## DIRECTIONS FOR THIS TASK
In the entries below, count every line containing "Given". Return the number and nothing else.

====================

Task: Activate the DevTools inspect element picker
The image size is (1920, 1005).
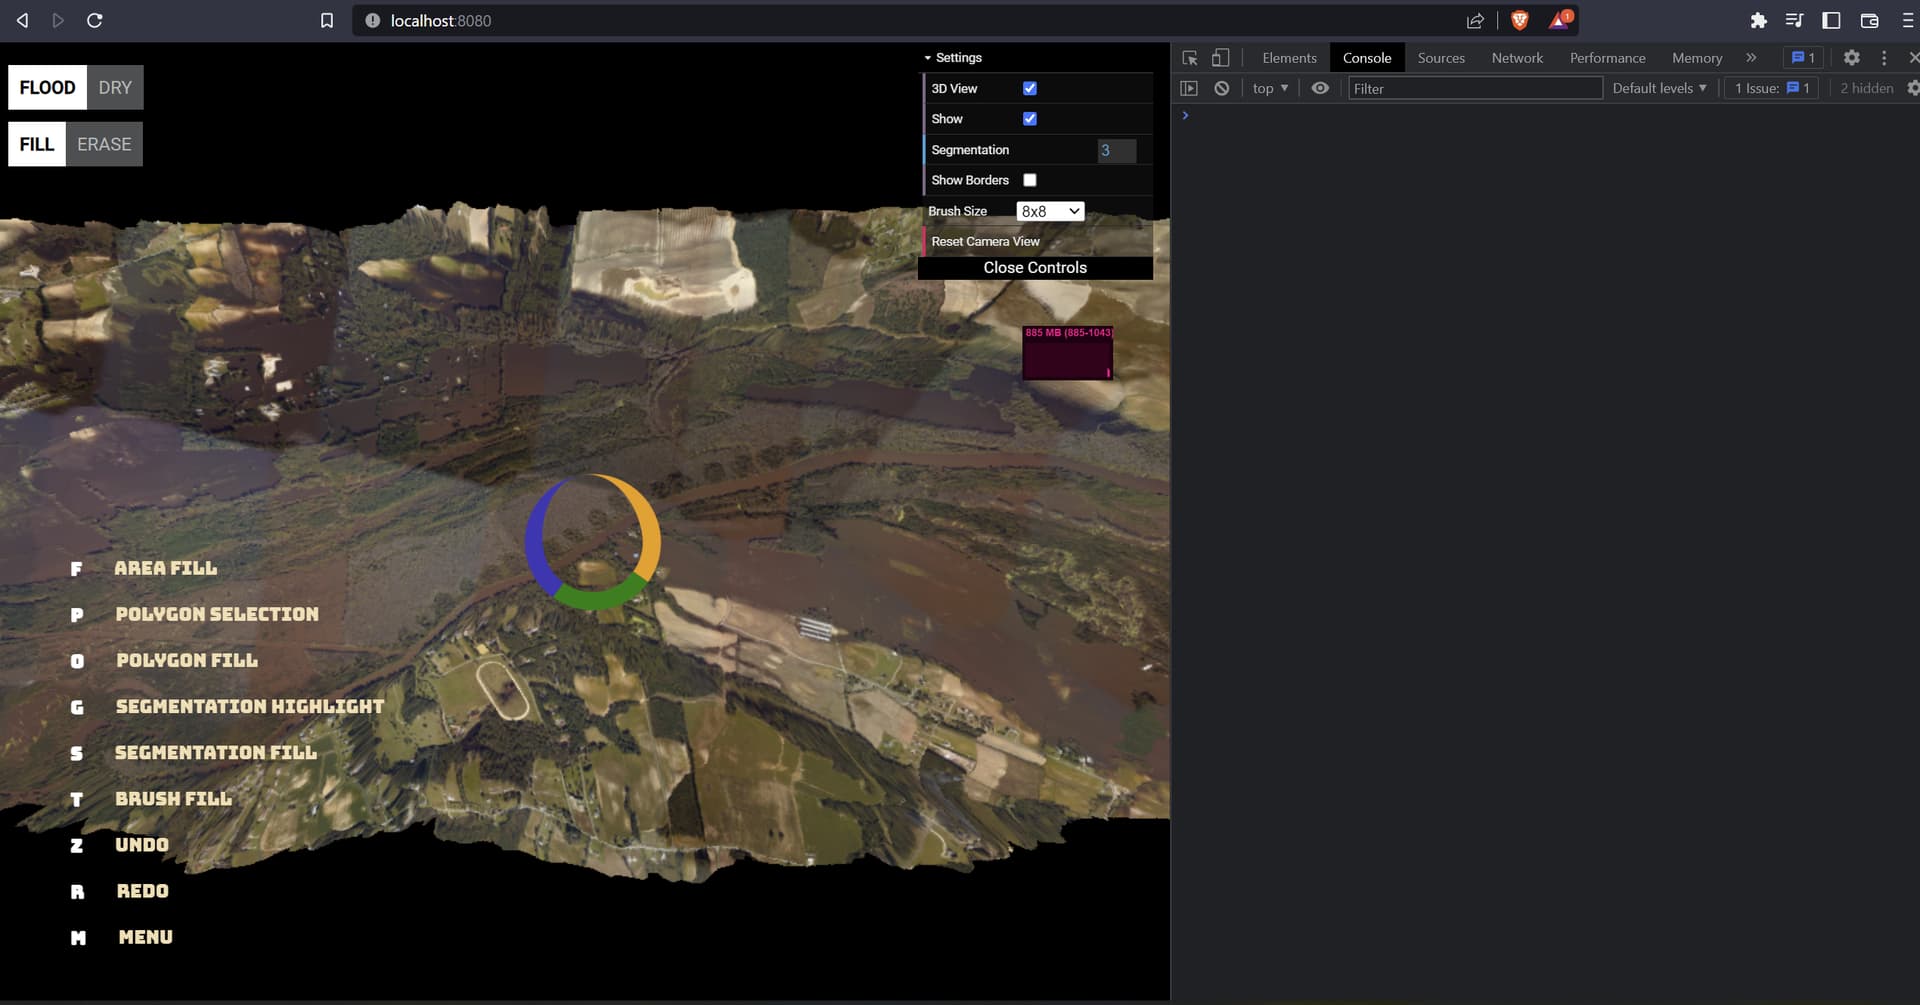Action: point(1190,58)
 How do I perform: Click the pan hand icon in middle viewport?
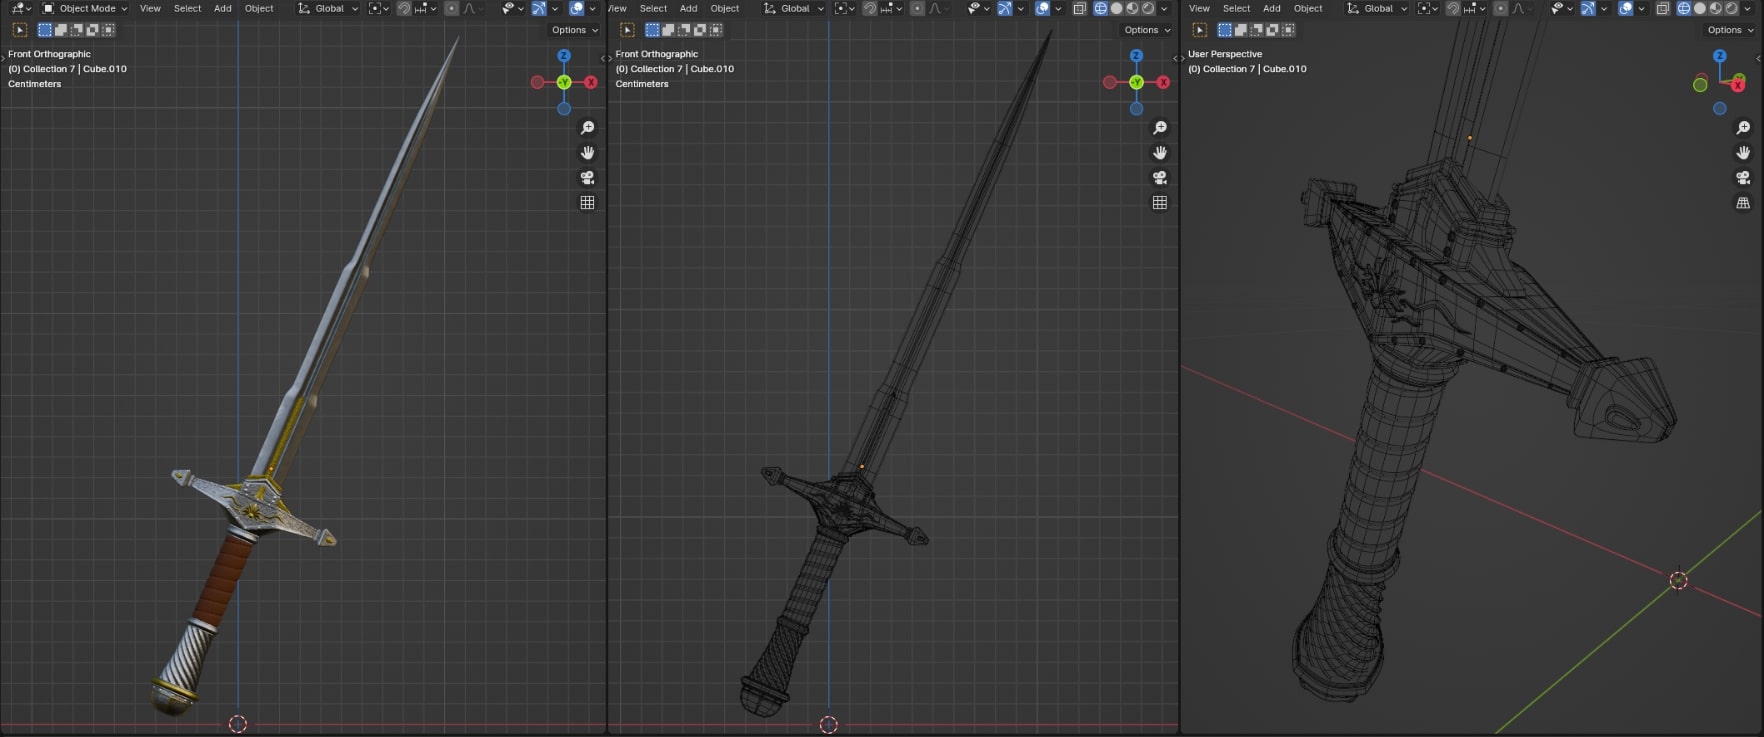(1160, 153)
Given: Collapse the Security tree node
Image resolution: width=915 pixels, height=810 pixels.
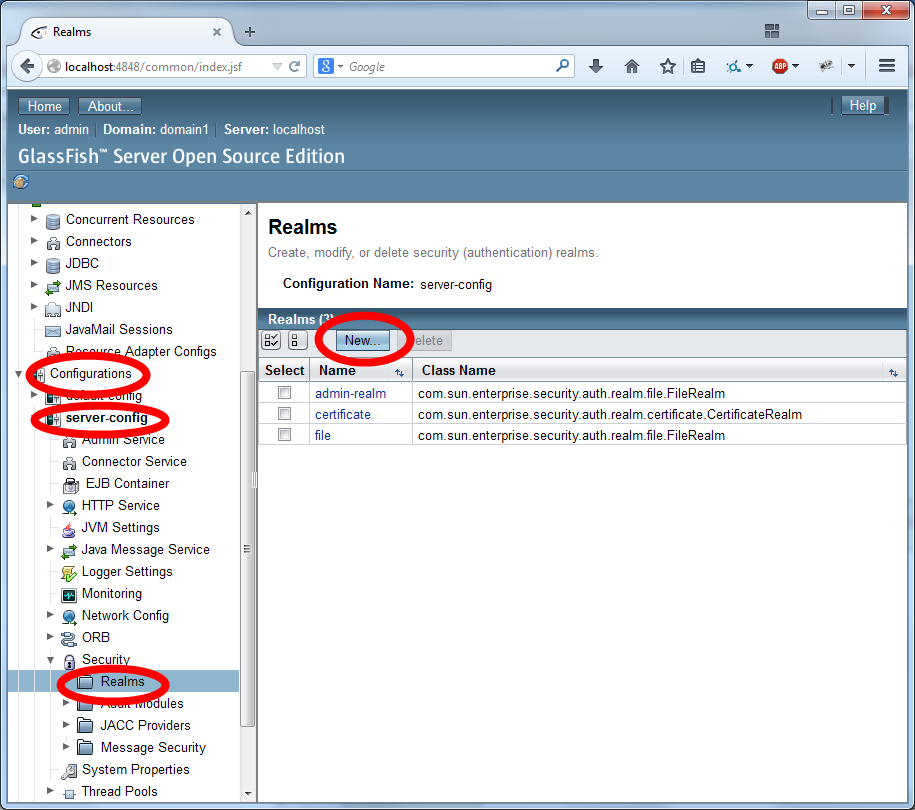Looking at the screenshot, I should tap(51, 659).
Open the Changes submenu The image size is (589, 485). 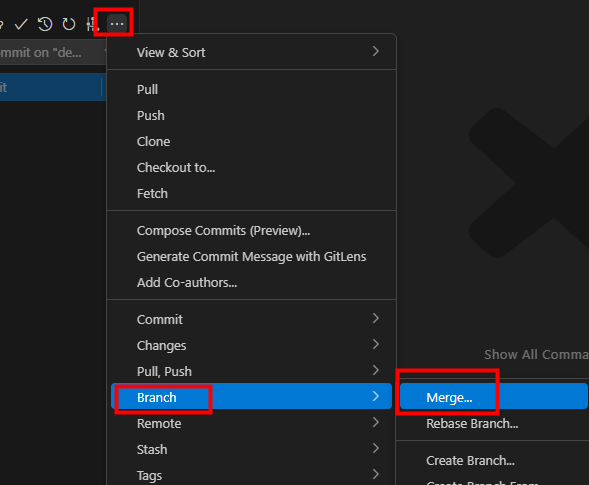pyautogui.click(x=251, y=345)
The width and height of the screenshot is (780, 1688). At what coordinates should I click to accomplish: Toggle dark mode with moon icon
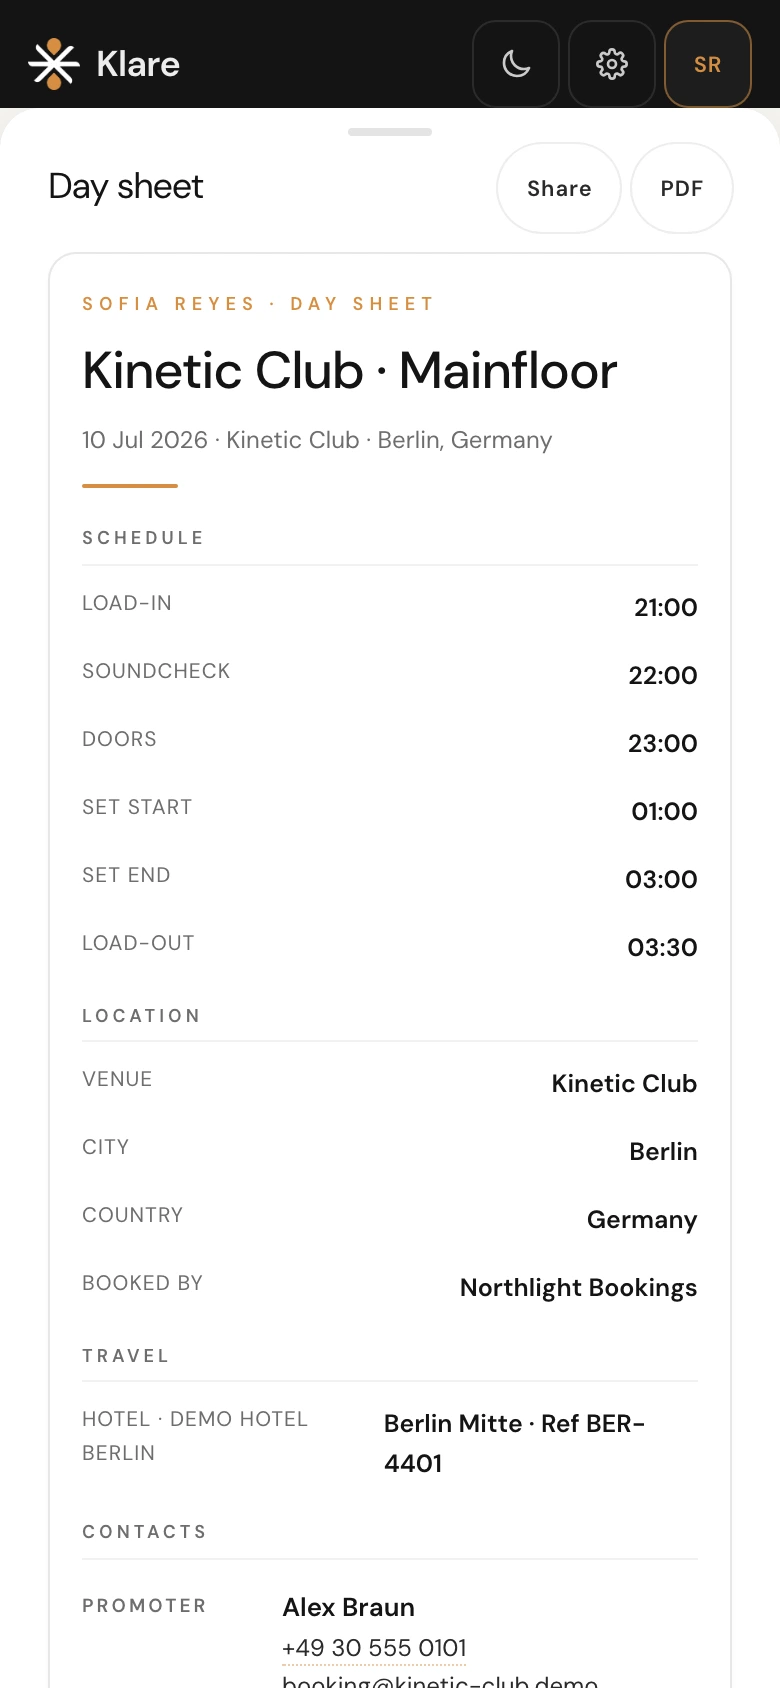point(516,64)
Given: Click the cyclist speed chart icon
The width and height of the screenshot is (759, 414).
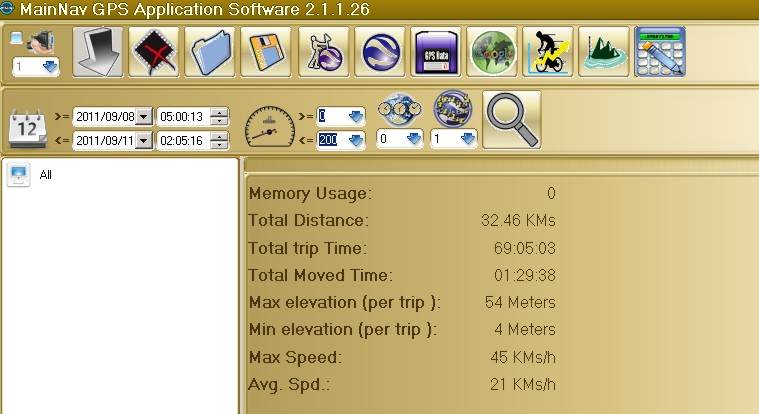Looking at the screenshot, I should click(548, 52).
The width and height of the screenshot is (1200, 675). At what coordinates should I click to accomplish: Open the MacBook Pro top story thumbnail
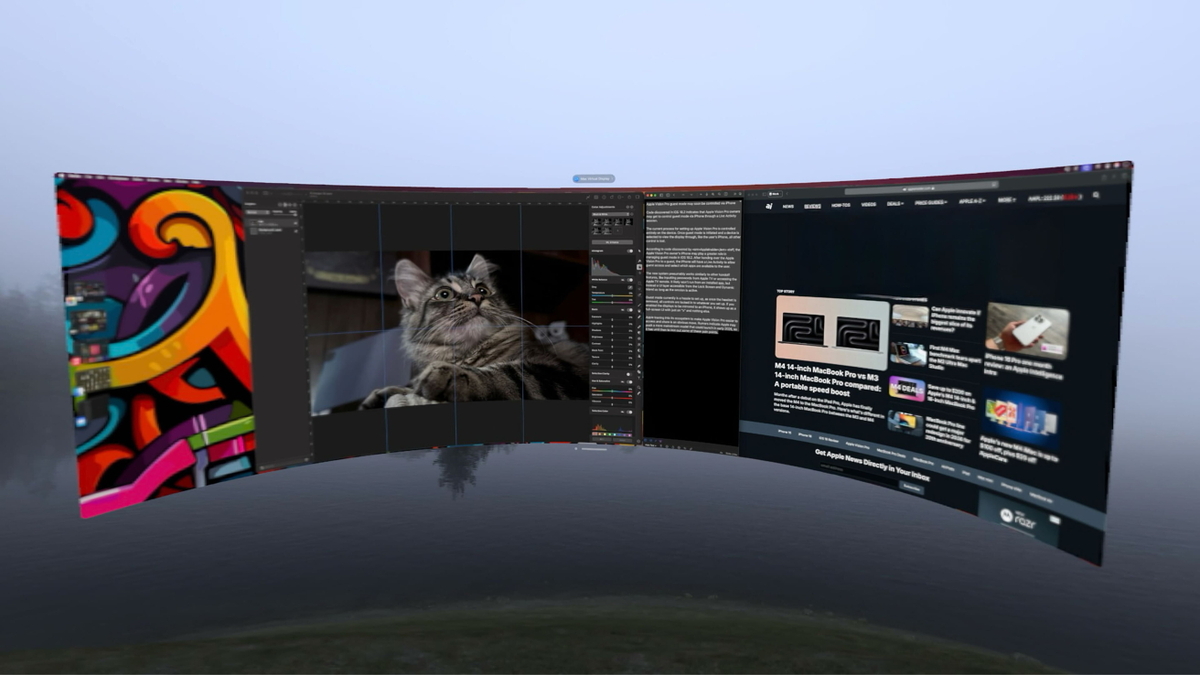click(x=830, y=330)
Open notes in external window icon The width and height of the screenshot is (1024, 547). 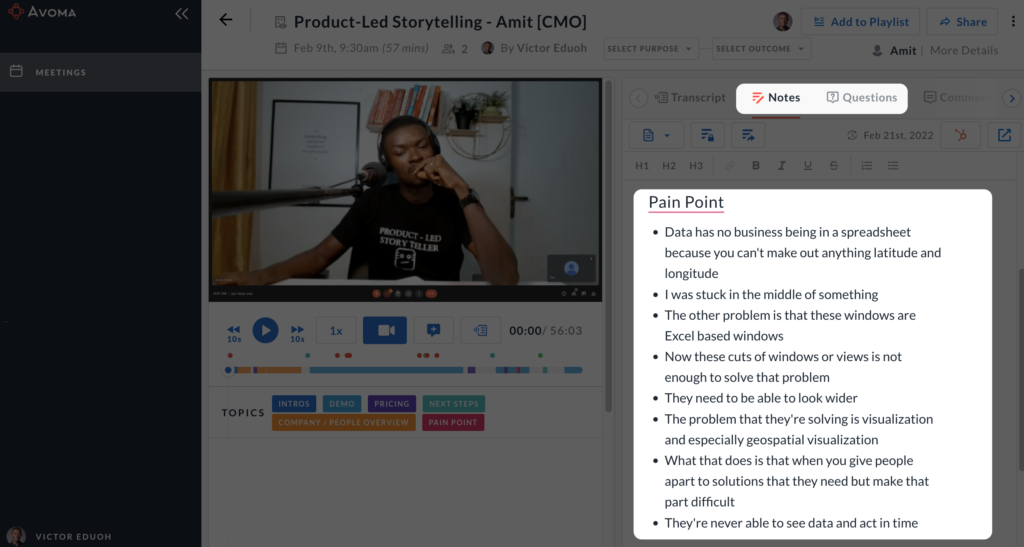pos(1004,135)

====================

## ANSWER TO THE EXERCISE
2